A29. Rice, R.E., Hughes, D. & Love, G. (1989). Usage and outcomes of electronic messaging at an R&D organization: Situational constraints, job level, and media awareness. Office: Technology and People, 5(2), 141-161.

This paper is an individual-level analysis of the adoption and use of an electronic messaging system (EMS) by nearly 500 members of an R&D organization. It complements the network-level analysis reported by Eveland and Bikson in 1988 and the qualitative analysis reported by Markus in 1987. The present paper develops and tests hypotheses about relationships among job categories, perceived social presence of an electronic messaging system (a measure of media awareness), self-reported and computer-monitored use of the system, and outcomes such as changes in work effectiveness, communication flows, and use of extant media. The primary conditions associated with non-adoption of electronic mail were physical proximity of a respondent's contacts and lack of accessibility to needed contacts through the system.
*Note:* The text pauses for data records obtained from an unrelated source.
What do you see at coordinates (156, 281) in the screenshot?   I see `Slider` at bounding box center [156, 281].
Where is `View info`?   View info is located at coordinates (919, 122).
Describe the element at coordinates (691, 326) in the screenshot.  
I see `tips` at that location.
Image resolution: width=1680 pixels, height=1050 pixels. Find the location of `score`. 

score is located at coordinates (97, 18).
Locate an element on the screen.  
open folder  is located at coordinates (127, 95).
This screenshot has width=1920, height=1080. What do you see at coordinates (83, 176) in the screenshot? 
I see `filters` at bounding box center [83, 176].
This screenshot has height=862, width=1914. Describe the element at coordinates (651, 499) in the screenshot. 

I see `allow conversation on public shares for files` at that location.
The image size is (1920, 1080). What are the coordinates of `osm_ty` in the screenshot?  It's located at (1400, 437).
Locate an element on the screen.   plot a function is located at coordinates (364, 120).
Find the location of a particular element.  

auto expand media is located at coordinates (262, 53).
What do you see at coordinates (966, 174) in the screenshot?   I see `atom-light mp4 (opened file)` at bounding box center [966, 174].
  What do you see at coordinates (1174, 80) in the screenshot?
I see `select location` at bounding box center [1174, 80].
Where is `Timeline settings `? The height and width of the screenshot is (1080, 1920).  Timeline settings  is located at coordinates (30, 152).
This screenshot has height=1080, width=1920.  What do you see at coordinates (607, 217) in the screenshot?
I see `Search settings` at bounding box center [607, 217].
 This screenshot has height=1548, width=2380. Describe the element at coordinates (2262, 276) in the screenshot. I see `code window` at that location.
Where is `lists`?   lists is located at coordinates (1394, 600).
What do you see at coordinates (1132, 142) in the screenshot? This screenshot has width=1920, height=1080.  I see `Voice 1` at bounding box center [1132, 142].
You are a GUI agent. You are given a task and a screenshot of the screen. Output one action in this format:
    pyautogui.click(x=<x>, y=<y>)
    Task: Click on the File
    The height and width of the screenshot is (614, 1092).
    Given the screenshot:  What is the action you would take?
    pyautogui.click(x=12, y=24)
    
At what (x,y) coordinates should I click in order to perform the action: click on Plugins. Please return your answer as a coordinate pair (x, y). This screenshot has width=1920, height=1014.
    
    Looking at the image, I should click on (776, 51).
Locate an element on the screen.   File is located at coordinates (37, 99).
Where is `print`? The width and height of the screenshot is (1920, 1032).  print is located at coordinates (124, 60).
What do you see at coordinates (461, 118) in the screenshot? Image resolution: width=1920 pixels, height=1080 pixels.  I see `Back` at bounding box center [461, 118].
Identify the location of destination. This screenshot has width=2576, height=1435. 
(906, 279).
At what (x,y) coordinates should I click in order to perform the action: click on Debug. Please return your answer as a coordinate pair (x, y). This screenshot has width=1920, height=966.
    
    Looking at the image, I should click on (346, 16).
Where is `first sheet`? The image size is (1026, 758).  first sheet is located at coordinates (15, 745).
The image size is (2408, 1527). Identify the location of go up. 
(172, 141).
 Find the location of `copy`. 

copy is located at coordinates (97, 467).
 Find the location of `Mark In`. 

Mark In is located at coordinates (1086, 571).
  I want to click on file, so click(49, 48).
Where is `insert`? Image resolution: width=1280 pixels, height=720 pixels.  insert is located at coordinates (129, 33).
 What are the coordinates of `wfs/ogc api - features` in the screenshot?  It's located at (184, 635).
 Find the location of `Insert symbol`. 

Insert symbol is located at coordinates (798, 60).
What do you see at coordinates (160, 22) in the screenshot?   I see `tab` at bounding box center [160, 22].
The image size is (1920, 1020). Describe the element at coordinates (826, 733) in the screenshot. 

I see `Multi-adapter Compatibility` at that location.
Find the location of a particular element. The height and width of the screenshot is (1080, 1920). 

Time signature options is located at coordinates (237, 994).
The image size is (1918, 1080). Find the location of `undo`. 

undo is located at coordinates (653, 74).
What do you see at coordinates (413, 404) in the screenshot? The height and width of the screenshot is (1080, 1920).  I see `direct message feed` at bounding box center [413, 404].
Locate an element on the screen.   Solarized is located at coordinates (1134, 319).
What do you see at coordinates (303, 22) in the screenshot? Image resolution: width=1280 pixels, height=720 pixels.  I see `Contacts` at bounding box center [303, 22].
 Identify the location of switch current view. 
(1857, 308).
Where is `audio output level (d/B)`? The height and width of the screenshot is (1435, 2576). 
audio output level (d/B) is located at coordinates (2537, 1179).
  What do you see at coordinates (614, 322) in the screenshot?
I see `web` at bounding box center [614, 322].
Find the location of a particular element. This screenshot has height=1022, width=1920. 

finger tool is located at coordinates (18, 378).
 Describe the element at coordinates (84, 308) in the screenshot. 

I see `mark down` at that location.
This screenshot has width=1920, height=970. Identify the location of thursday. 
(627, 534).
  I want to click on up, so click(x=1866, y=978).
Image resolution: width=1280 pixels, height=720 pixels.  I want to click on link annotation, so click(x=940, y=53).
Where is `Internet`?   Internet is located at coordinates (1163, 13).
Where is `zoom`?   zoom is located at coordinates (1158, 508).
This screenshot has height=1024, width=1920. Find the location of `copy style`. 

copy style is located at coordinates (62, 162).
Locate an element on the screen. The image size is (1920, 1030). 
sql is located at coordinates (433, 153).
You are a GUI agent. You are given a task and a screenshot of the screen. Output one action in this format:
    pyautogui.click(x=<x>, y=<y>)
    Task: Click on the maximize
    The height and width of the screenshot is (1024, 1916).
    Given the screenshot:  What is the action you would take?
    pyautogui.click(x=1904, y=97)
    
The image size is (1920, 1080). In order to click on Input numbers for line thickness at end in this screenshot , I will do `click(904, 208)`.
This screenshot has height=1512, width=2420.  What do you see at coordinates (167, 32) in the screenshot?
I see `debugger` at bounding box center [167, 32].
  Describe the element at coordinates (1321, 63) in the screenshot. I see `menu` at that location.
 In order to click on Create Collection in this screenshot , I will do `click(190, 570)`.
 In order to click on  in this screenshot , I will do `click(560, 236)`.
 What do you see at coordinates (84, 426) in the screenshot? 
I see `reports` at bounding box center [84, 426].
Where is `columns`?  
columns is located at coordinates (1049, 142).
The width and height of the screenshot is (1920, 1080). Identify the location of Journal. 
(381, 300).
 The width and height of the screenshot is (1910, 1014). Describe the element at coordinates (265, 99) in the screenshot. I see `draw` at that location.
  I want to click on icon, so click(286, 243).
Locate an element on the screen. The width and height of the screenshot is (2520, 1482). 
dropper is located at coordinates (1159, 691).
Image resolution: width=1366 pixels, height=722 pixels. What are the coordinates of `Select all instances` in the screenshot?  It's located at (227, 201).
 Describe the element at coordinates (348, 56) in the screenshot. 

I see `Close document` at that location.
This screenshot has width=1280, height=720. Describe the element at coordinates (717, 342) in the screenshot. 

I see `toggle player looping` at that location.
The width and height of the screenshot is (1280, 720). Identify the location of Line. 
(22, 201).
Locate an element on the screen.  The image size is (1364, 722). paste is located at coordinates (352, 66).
Higher-level organizational members used the system more, and reported more improvements in outcomes, counter to predictions by information richness theory. Usage was weakly correlated with outcomes, but was generally more strongly correlated for those respondents who were more aware of the appropriateness of the EMS for a variety of communication activities. The paper ends by discussing the lessons learned about the adoption and outcomes of an EMS this one organization, based on three studies with very different methods and perspectives.